Exercise: The required answer is every line of the data containing the word "will".

(Stored records)
───

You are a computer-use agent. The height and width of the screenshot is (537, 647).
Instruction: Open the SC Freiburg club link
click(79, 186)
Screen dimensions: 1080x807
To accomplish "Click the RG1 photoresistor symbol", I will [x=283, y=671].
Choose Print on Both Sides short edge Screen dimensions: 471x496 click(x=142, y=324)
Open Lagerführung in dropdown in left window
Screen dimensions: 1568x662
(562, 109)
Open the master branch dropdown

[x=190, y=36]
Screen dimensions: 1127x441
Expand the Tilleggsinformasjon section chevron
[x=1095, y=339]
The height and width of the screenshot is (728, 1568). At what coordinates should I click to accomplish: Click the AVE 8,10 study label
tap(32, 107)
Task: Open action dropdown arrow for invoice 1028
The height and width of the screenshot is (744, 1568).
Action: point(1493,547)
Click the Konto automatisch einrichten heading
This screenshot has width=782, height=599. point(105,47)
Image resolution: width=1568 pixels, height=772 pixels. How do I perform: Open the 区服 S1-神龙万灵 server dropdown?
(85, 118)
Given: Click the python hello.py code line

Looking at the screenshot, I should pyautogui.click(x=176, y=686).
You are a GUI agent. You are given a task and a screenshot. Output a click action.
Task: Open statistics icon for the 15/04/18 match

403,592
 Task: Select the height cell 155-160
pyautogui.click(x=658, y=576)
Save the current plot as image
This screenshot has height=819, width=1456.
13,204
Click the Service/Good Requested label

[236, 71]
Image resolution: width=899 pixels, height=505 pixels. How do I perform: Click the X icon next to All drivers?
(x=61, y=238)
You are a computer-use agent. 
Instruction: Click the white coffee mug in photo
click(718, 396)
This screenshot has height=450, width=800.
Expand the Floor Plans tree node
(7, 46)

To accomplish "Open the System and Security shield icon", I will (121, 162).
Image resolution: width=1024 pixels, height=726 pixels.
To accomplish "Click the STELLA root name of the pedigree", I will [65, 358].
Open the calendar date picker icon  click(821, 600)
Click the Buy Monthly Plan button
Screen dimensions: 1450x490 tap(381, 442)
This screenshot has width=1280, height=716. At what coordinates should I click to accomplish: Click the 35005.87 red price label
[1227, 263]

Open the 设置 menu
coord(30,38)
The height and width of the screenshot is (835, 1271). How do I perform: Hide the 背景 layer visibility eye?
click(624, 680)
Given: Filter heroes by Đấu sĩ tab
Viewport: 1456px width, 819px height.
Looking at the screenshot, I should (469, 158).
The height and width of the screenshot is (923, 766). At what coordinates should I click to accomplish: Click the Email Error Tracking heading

───

Your solution:
To accomplish "Click the RG1 photoresistor symbol", I will [x=283, y=671].
To accomplish "Open the System and Security shield icon", I will (121, 162).
To accomplish "Click the STELLA root name of the pedigree", I will [65, 358].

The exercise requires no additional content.